Songs é um pequeno livro que reúne dezassete histórias curtas em
prosa, acompanhadas por um desenho, cuja relação com esse texto não é de todo a
de uma ilustração tout court, mas procurando
complementaridades visuais que não estavam previstas. E havendo ainda alguns
desenhos extra, com cenas aparentemente sem relação quer com as outras cenas
visuais quer com a matéria dos contos. (Mais)
Na verdade, chamar de “contos” é já uma decisão de
categorização que pode não corresponder à natureza mais aberta e delicada
destes textos de Fazenda. Não se tratam de facto de mini-histórias, de
anedotas, de entradas num diário confessional. São antes blocos que burilam
sensações, observações, quiçá episódios reais do autor, mas apresentados como
sucessivas situações sem outro elo entre si que não o da própria condição da
vida humana. Escutar os outros, ver os outros, aproveitar os saldos, conviver
com amigos, aprender línguas diferentes, chegar a uma outra cidade. Poder-se-ia
ler este livro à luz da vida do autor em Londres, o caminhar de uma nova
experiência (ler “Rock and roll” como o conselho inicial)? É possível, mas que
sabemos nós da vida pessoal do autor para a empregar na leitura do livro que
temos nas mãos? Antes olhemos para ele, mais os seus desenhos a curtos traços
cumulativos e os seus breves, mas tocantes, textos. Como se se tratassem de poemas de Frank O'Hara ou alguns dos nossos poetas "sem qualidades".
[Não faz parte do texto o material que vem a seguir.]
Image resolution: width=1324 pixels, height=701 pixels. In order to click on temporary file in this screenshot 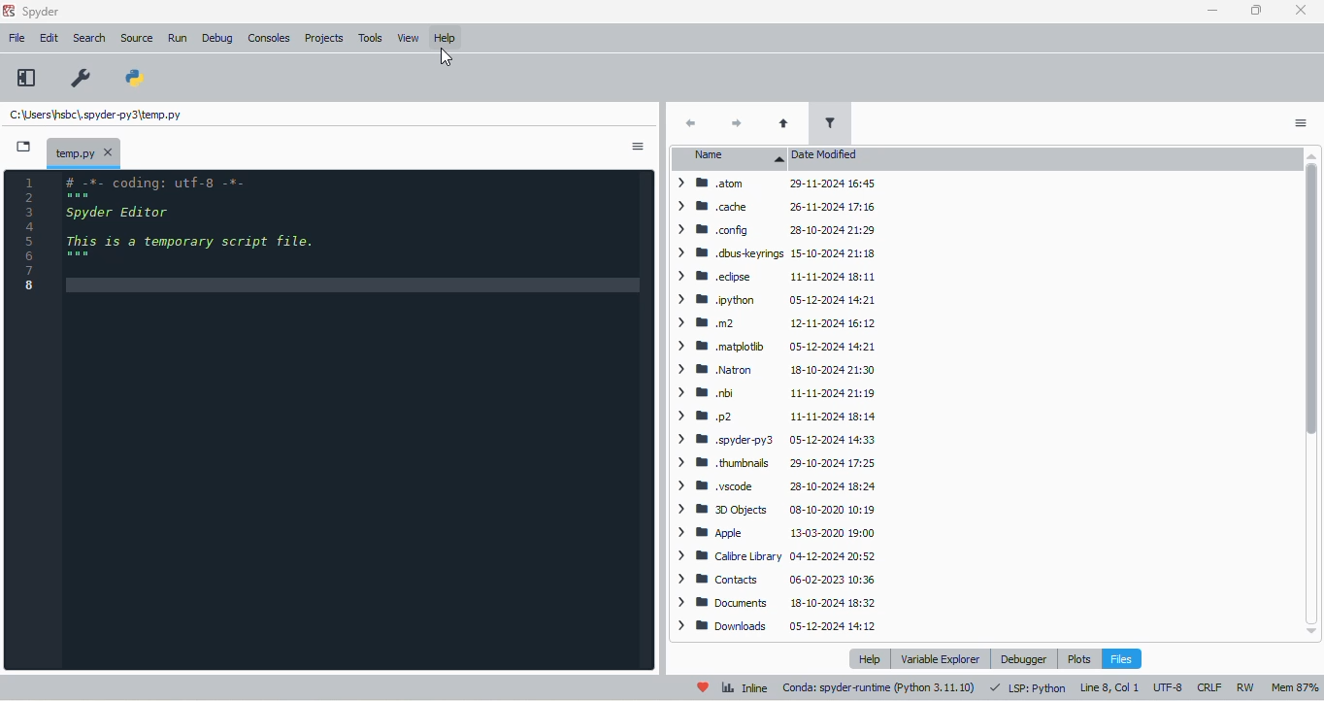, I will do `click(95, 114)`.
De cariz doméstico, urbano, humilde, melancólico, calmo,
ligeiramente surreais ou absurdas, triviais na sua maioria, as micro-histórias
de Fazenda estendem-se de uma maneira que tem menos a ver com a quantidade – apresentarem
um princípio, meio e fim estruturados narrativamente em meia-dúzia de frases –
do que a criação de uma situação, com ou sem personagens claras, cuja
ambivalência se mantem do início ao fim do texto. Como se lê em “Superfictions”,
“uma história desprovida de sombras, liberta das origens”.
A opção de chamar “canções” a cada peça é reforçada visual e
formalmente pelo facto do livro se poder aparentar com os booklets de um CD, ainda que ligeiramente maior, e o índice ser
apresentado na contracapa como se faixas de um disco se tratassem. Os textos em
si não possuem qualquer tipo de abordagem estilística e prosódica que permita projectar
um ritmo musical, e são com efeito mais narrativas que poéticas, no sentido em
se manterem concentradas numa organização espácio-temporal e focadas num acontecimento
coerente, não obstante o que foi dito acima.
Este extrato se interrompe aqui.